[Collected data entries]
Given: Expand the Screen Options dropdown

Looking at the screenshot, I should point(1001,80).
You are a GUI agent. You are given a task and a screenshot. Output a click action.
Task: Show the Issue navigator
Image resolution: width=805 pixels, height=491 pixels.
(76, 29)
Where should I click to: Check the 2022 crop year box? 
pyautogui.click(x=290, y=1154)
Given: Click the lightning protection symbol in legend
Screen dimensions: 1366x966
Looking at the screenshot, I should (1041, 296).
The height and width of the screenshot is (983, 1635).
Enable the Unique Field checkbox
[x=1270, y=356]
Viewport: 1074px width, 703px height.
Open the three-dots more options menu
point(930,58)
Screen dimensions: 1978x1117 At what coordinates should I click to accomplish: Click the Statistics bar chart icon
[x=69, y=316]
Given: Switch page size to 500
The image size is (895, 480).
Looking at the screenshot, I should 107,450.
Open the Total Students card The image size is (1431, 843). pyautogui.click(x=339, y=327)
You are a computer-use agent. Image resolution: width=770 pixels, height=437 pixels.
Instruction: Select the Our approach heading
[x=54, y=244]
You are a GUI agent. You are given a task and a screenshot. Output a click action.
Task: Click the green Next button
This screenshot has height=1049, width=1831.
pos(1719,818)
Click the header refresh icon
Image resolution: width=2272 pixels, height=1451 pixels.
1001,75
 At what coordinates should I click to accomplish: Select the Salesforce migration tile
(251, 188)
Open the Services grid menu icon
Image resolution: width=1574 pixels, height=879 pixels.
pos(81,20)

WHAT THE TASK ASKS =>
Return the records in their entirety. Keep every character as it is.

SOLUTION TO THE PROBLEM =>
Given: Expand the Screen Options dropdown

Looking at the screenshot, I should point(1001,80).
You are a GUI agent. You are given a task and a screenshot. Output a click action.
Task: Show the Issue navigator
Image resolution: width=805 pixels, height=491 pixels.
(76, 29)
Where should I click to: Check the 2022 crop year box? 
pyautogui.click(x=290, y=1154)
Given: Click the lightning protection symbol in legend
Screen dimensions: 1366x966
Looking at the screenshot, I should (1041, 296).
The height and width of the screenshot is (983, 1635).
Enable the Unique Field checkbox
[x=1270, y=356]
Viewport: 1074px width, 703px height.
Open the three-dots more options menu
point(930,58)
Screen dimensions: 1978x1117 At what coordinates should I click to accomplish: Click the Statistics bar chart icon
[x=69, y=316]
Given: Switch page size to 500
The image size is (895, 480).
Looking at the screenshot, I should 107,450.
Open the Total Students card The image size is (1431, 843). pyautogui.click(x=339, y=327)
You are a computer-use agent. Image resolution: width=770 pixels, height=437 pixels.
Instruction: Select the Our approach heading
[x=54, y=244]
You are a GUI agent. You are given a task and a screenshot. Output a click action.
Task: Click the green Next button
This screenshot has height=1049, width=1831.
pos(1719,818)
Click the header refresh icon
Image resolution: width=2272 pixels, height=1451 pixels.
1001,75
 At what coordinates should I click to accomplish: Select the Salesforce migration tile
(251, 188)
Open the Services grid menu icon
Image resolution: width=1574 pixels, height=879 pixels.
pos(81,20)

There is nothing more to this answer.